NEW YORK (Realist English). Global oil prices moved higher on June 29 amid the resumption of mutual strikes between the US and Iran in the Strait of Hormuz.

The escalation over the weekend, which called into question the fragile truce brokered on June 17, once again heightened market participants’ concerns about supply disruptions from the strategically vital region.

Price Dynamics: From Decline to Rise

During Monday’s trading, the benchmark North Sea Brent crude repeatedly hit fresh highs. At its peak, prices reached $73.61 per barrel, though by around 11:00 Moscow time they had corrected to $72.74.

By 09:29 Moscow time, August Brent futures were at $73.28, up 0.94%. By 18:48 Moscow time, Brent had risen by $1.08 (1.50%) to $73.07.

US West Texas Intermediate (WTI) also moved firmly higher. August WTI futures had risen by $1.38 (1.99%) to $70.61 per barrel by 18:48 Moscow time. Earlier on Friday, WTI futures closed below $70 for the first time since February 27 — the day before the conflict with Iran began.

Over the past week, Brent fell by 10.6% and WTI by 9%, thanks to a rapid increase in fuel supplies through the Strait of Hormuz.
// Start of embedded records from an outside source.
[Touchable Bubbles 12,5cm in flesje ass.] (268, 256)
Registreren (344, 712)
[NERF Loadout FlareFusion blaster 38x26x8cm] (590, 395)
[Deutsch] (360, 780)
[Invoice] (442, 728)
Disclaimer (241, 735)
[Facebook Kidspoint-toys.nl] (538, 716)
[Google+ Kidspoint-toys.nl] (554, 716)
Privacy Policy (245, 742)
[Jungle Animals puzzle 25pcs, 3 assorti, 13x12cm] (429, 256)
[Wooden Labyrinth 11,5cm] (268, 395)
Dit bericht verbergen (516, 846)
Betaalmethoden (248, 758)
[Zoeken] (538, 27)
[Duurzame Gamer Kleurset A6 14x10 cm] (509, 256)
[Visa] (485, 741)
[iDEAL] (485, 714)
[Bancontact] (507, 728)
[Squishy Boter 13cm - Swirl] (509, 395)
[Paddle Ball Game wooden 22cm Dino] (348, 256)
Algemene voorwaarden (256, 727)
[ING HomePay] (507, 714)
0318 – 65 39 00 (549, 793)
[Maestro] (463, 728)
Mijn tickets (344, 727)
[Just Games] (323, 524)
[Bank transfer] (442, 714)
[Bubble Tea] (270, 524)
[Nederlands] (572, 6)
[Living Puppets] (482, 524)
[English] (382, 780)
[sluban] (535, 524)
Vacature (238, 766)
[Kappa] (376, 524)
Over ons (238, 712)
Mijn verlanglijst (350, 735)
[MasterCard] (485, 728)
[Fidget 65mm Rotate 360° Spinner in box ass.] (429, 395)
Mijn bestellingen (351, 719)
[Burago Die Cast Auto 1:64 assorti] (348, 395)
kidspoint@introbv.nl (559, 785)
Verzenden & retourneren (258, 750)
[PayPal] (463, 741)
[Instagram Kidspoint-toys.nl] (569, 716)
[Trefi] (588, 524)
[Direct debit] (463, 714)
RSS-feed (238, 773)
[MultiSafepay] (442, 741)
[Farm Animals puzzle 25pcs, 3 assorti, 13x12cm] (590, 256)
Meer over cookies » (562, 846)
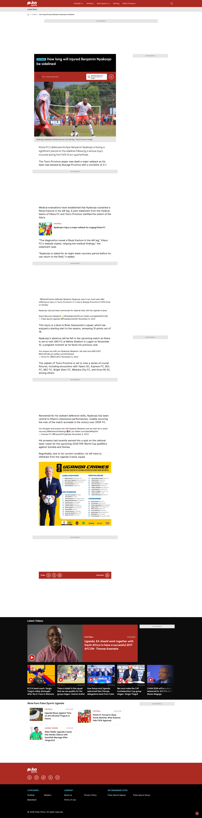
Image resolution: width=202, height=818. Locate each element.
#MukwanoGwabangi (56, 431)
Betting (116, 3)
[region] (101, 681)
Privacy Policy (90, 795)
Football (77, 3)
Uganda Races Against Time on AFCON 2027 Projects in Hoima (58, 716)
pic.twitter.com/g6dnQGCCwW (94, 316)
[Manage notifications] (197, 813)
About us (68, 795)
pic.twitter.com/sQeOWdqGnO (85, 431)
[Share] (111, 76)
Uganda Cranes (51, 728)
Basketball (31, 800)
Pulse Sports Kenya (141, 795)
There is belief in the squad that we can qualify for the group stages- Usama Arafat (71, 691)
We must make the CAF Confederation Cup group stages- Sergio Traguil (129, 691)
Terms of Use (70, 800)
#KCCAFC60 (44, 354)
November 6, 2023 (87, 319)
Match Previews (129, 3)
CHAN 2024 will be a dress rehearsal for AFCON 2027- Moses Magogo (160, 691)
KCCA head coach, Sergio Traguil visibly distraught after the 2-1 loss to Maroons (40, 691)
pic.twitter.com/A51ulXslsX (62, 354)
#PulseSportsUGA (72, 316)
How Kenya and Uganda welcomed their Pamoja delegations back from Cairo (100, 691)
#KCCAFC (96, 351)
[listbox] (101, 681)
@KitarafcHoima (47, 299)
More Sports (102, 3)
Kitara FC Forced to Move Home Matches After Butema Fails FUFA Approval (106, 718)
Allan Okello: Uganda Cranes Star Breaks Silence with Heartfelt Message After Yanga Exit (58, 736)
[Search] (172, 3)
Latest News (32, 9)
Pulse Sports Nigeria (117, 795)
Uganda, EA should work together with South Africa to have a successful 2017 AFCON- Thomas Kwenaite (108, 644)
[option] (41, 681)
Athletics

Drivers of Growth: Escalation and Geopolitical Risks

Analysts point to the fresh round of tensions in the Middle East as the main driver of the rally. US and Iranian forces resumed mutual strikes shortly after the signing of the memorandum of understanding.

The current escalation has slowed the transport of energy resources through the Strait of Hormuz, one of the region’s key logistical arteries.

As experts at the international financial group ING noted, “the oil market still faces significant risks.”

In their view, market participants may be overly complacent about the speed of supply recovery: “This complacency is strange and clearly leaves significant upside potential for prices if the supply recovery proves slow.”

Analysts at ANZ also warned: “The market is likely to reassess its assumptions about a rapid recovery in oil supplies from the Gulf.” In their assessment, “physical flows are constrained by tanker congestion, damaged infrastructure and production shutdowns. It may take the rest of the year before supplies approach pre‑war levels.”

At the same time, Middle Eastern producers continue to ship oil and LNG despite fresh attacks on vessels in the strait.

Saudi state oil company Aramco resumed crude loading on Friday at the Ras Tanura terminal west of the Strait of Hormuz after a near four‑month suspension.

Situation on the Russian Market

Russian Urals crude continues to trade at a significant discount to Brent. As of June 29, Urals was in the range of $57–58 per barrel, dipping below the $60 level that is important for the Russian budget.

At the same time, some sources reported Urals rising to $60.11 per barrel.

As analysts note, as long as Russian oil trades around $57–58, it will be difficult for the Russian market to return to sustained growth.

Forecasts: Deficit on the Horizon

Alexander Isakov, Director of the Centre for Macroeconomic Research at Sberbank, told Vedomosti that the main consequence of the Middle East conflict has been a reduction in oil inventories among major market participants.

In his view, oil stocks at the US hub of Cushing have fallen to physical minimums and will take years to rebuild. In addition, China has reduced oil imports by 5 million barrels per day.

According to Isakov, these factors will lead to a deficit in the global oil market in the second half of 2026 and part of 2027, which should allow Brent to remain in the $75–80 range over the next year and a half.